Source passage:
* Start *
STOCK BOLT OF A FIREARM EQUIPPED WITH A DAMPING MECHANISM

Abstract

A bolt (20, 20′) for locking the stock (11) to a receiver (12) of a firearm having mobile masses (13), comprising a tubular element (21) which can be closed at the ends respectively by means of a bolt-body cap (22) which can be screwed to the receiver (12) and by means of a bolt -stock cap (23) on which the stock (11) can be tightened, the tubular element housing in its interior a mechanism (40, 40′) for damping the withdrawal speed of the mobile masses (13) of the firearm, situated on their withdrawal trajectory and equipped with a free end not connected to the mobile masses (13) and destined for coming into contact with the latter during their withdrawal movement following the firing of the firearm for damping the stress.

Description

The present invention relates to a stock bolt of a semi-automatic firearm equipped with a damping mechanism, the use of the same and the relative semi-automatic firearm.

In particular, but not exclusively, the invention relates to a bolt destined for a firearm having the length of a semi-automatic shotgun or competition rifle.

During shooting any semi-automatic firearm is subjected to recoil forces.

This phenomenon, a characteristic application of the action-reaction principle, represents the impulse which makes the arm withdraw, due to the impulse the firearm gives to the bullet, firing it.
* End *
The request: Reproduce the stretch of the stock bolt patent from "The present invention" through "bullet, firing it.".

Provided material:
* Start *
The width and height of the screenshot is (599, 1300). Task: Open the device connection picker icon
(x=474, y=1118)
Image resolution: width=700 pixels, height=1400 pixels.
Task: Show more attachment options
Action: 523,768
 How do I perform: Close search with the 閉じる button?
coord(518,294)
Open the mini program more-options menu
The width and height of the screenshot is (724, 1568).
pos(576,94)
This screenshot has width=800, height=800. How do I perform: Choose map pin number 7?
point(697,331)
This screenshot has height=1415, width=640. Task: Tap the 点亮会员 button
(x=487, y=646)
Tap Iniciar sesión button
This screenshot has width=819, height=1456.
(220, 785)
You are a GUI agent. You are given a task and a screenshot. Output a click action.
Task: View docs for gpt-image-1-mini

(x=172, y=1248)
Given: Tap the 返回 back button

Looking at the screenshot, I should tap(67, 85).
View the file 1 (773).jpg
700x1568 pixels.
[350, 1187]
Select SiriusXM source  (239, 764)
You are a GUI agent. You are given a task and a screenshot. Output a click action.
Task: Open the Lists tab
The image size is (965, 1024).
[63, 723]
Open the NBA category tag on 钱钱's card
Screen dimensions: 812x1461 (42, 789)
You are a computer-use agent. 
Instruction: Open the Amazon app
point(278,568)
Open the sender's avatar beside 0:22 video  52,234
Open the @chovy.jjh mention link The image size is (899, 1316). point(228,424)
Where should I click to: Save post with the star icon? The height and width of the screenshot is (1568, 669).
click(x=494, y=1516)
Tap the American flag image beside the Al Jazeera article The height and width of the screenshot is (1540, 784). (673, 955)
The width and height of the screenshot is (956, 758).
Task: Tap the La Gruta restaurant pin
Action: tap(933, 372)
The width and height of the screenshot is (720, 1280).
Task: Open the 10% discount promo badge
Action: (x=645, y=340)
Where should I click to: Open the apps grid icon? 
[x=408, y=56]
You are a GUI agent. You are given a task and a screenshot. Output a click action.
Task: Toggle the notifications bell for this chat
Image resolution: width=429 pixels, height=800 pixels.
* End *
Written response:
The present invention relates to a stock bolt of a semi-automatic firearm equipped with a damping mechanism, the use of the same and the relative semi-automatic firearm.

In particular, but not exclusively, the invention relates to a bolt destined for a firearm having the length of a semi-automatic shotgun or competition rifle.

During shooting any semi-automatic firearm is subjected to recoil forces.

This phenomenon, a characteristic application of the action-reaction principle, represents the impulse which makes the arm withdraw, due to the impulse the firearm gives to the bullet, firing it.